We walked NW on Bernauer along different parts of the Memorial. When there were houses where the death strip was to be, they were razed to ensure that there was no cover offered. There was a church in the death strip that somehow survived the destruction of the buildings around it. The bell tower of the church was used by the guards for keeping watch. However, in 1985, the church was imploded.
4 years after the church was leveled, the wall fell. The rebuilding project was started the very next year. The new building was super cool and all, but the part that makes it special is the statue that sits outside the entrance to the church:
The statue is named Reconciliation, for the church. There is a ‘sister statue’ located in Coventry, England, that Ashley and I were fortunate enough to visit in 2011. The statue is incredibly emotional and it had a very powerful effect on me 2 years ago. Art is such an emotional thing, and it absolutely delights me that someone wanted to use it to inspire forgiveness between two neighbors who did so much harm to each other. I find the statue so moving. It is an incredibly vulnerable moment between two people (whom I choose to believe) were once inseparable. Something came between them, something seemingly small. It grew and continued to feed a root of anger and resentment until it exploded. BUT when the dust settled, their love for each other, though damaged, was strong enough for each to swallow their pride and and reopen the lines of communication. I completely forgot that the statue’s twin was in Berlin and getting to see it by chance was one of the most exciting things that happened in Berlin.
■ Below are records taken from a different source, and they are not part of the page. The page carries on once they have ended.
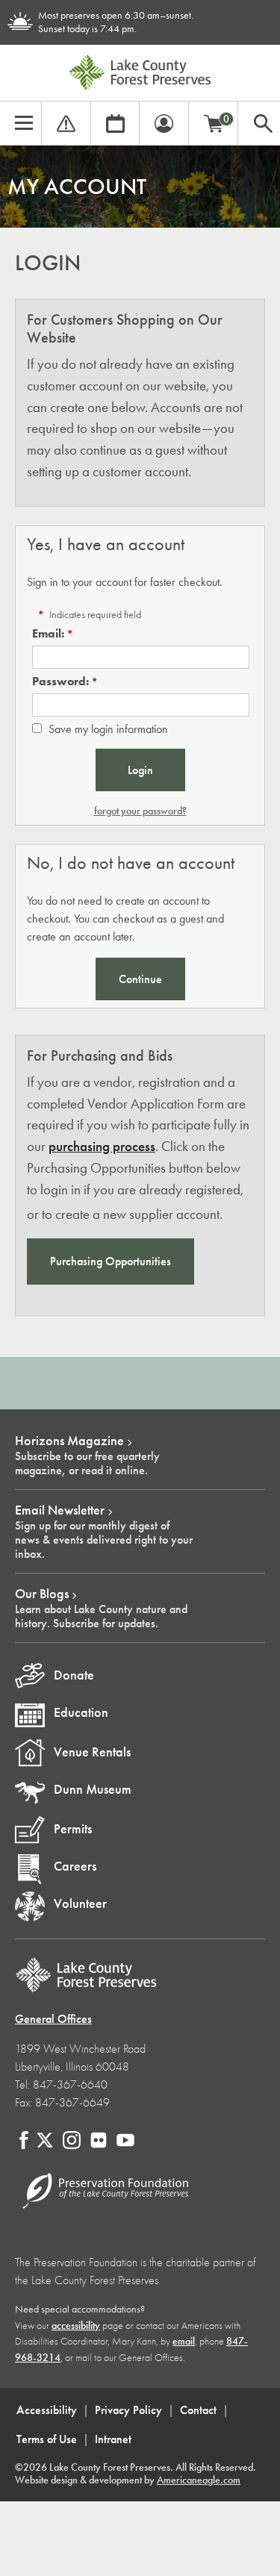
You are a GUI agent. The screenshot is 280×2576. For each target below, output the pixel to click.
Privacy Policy (128, 2410)
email (183, 2341)
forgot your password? (140, 811)
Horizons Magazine (69, 1440)
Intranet (113, 2439)
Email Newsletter (60, 1510)
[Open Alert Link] (66, 121)
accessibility (76, 2325)
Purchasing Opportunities (110, 1261)
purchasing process (102, 1146)
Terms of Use (46, 2439)
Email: (48, 633)
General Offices (53, 2019)
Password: (60, 681)
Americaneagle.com (198, 2480)
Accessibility (46, 2410)
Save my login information (108, 729)
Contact (198, 2410)
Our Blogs (42, 1593)
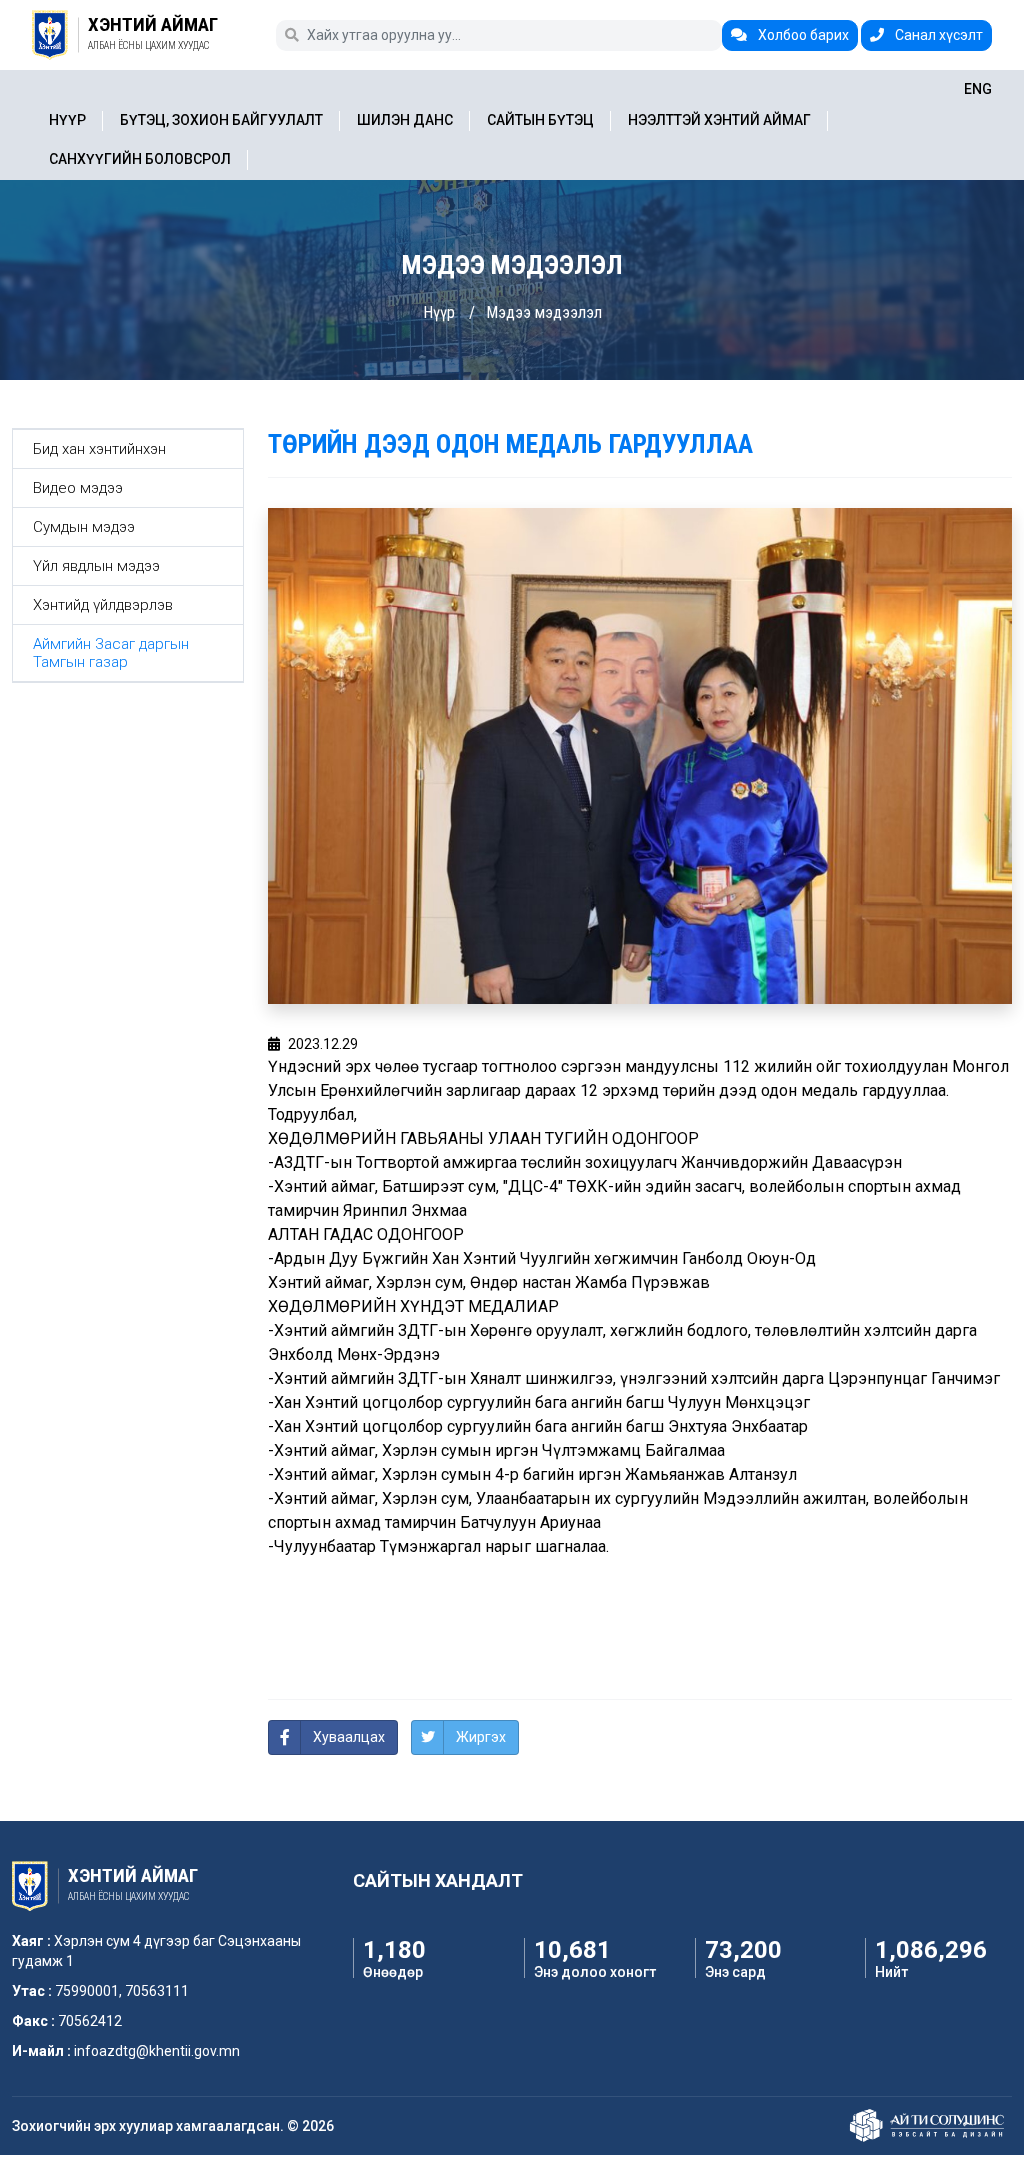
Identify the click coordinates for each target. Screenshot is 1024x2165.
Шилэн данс (405, 120)
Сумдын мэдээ (84, 527)
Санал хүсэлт (937, 35)
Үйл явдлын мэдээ (96, 566)
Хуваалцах (349, 1737)
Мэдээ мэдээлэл (544, 312)
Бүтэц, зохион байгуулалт (221, 120)
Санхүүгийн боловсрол (140, 159)
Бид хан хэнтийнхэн (99, 449)
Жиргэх (481, 1737)
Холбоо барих (802, 35)
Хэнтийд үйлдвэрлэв (103, 605)
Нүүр (67, 120)
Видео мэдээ (78, 488)
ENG (978, 89)
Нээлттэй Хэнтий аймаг (719, 120)
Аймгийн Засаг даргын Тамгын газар (111, 653)
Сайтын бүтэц (540, 120)
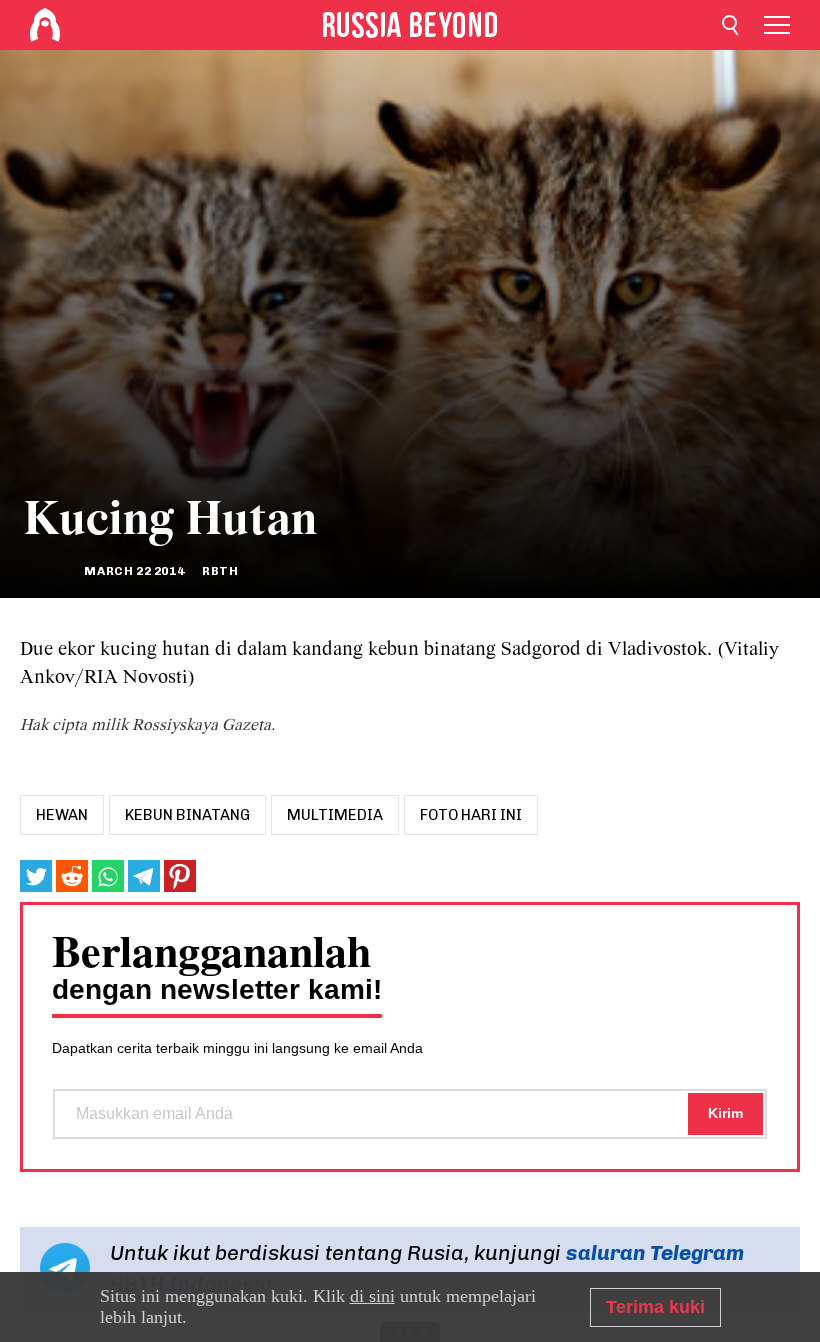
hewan (62, 815)
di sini (372, 1296)
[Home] (45, 25)
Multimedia (335, 815)
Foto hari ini (471, 815)
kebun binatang (187, 815)
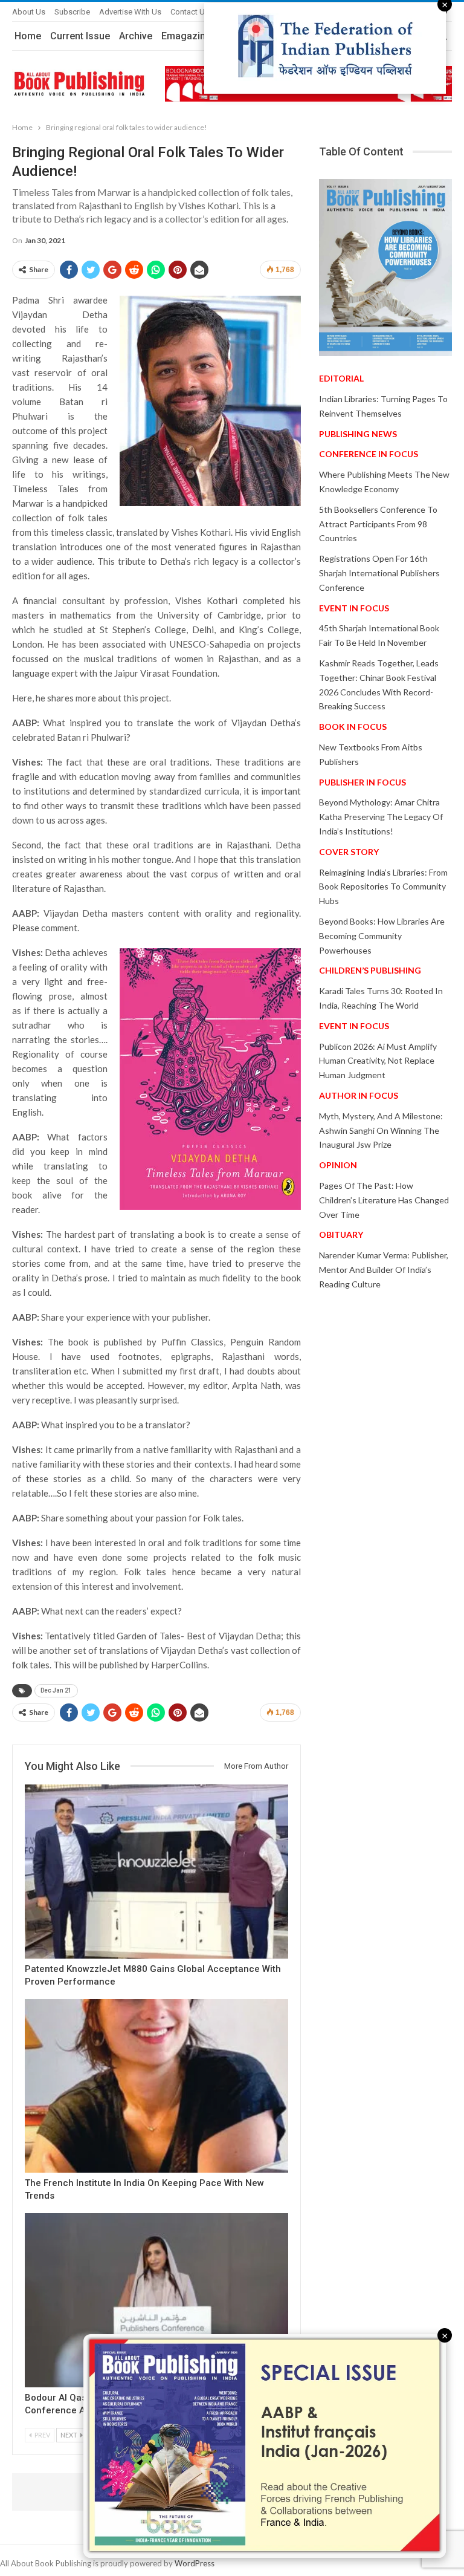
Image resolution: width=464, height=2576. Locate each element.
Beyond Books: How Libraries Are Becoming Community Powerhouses (382, 935)
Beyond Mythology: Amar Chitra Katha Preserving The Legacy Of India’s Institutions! (381, 816)
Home (27, 36)
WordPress (194, 2563)
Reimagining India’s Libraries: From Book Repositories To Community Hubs (383, 886)
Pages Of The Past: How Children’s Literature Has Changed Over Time (384, 1200)
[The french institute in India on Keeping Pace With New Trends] (156, 2086)
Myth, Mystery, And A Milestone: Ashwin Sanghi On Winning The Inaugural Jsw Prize (381, 1130)
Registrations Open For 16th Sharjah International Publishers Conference (379, 573)
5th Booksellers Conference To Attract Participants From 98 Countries (378, 524)
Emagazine (186, 36)
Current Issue (80, 36)
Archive (135, 36)
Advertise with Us (130, 11)
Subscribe (72, 11)
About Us (28, 11)
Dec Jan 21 (56, 1690)
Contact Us (189, 11)
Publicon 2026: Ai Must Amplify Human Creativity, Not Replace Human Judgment (378, 1061)
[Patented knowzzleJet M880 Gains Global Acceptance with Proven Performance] (156, 1871)
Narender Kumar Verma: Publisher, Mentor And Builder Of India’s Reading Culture (383, 1269)
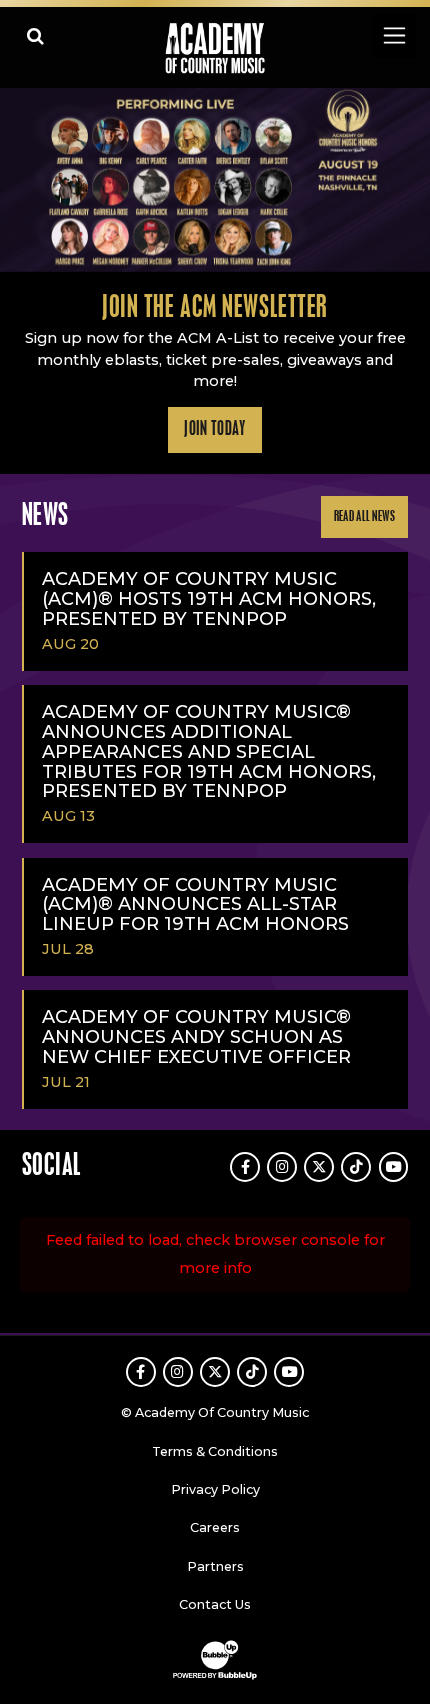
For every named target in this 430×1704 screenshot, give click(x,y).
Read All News (365, 516)
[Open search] (35, 35)
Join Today (215, 430)
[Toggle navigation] (393, 35)
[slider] (215, 180)
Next (408, 180)
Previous (21, 180)
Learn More (67, 119)
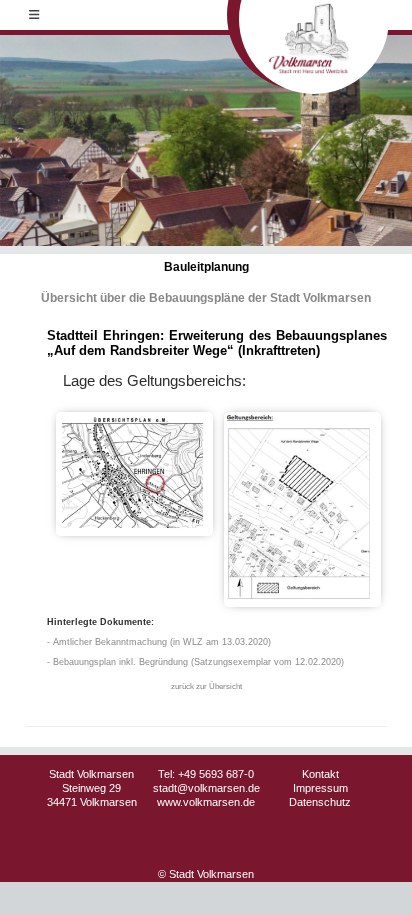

Anyway! The focus of the night was a sort of spy game. We went to a couple of communist memorabilia pubs that were super sketchy and hidden. Then to get to the last pub we had to decipher clues and find it in a race against each other. I am normally competitive but that night I didn’t really care. The last pub had stone walls and was super dark. It would definitely be a place I would go again, if just for the shady, KGB atmosphere. We hung out in the last pub for a long while. The group I was with sat outside and chatted while there was a foozball tourney happening inside. It was a really good night!
When we left the last pub, we were headed to a dance club called the Matrix. We danced and sweated. Great music. Met some super cool Germans. We did made a couple of circles and danced it out in these ever-changing Contiki groups. I don’t recall a mass amount of specifics from Matrix but there are two that I find amusing:
1] there was a legit creep. He stood behind the group I was dancing in for (I’m not exagerating) 4-7 minutes, staring intensely, without blinking or moving or possibly breathing. I, for sure, thought that he was going to pass out or vomit. I can only think to compare him to a meme: Sudden Clarity Clarence. It could actually be him in the meme. There is THAT close of a resemblance:
2] Giant George was dancing with his back to me at one point, because he was in the other circle, and I thought I would be funny to booty bump him. I tried. It really was more like bumping into his legs. Sooooooo when he returned the bump, he basically just sat on the middle of my back. Being short makes things interestingly uncomfortable. We danced for a long time and then I was quite ready to call it a night. I took a cab back to the hotel with Liam, Daniela and Katherine. It was the end of another really good night. Also, since a bunch of us left the club at the same time, there were two cabs. Our cab raced the other the whole way back. It was nerve wracking. Like Mario Kart Euro Cup.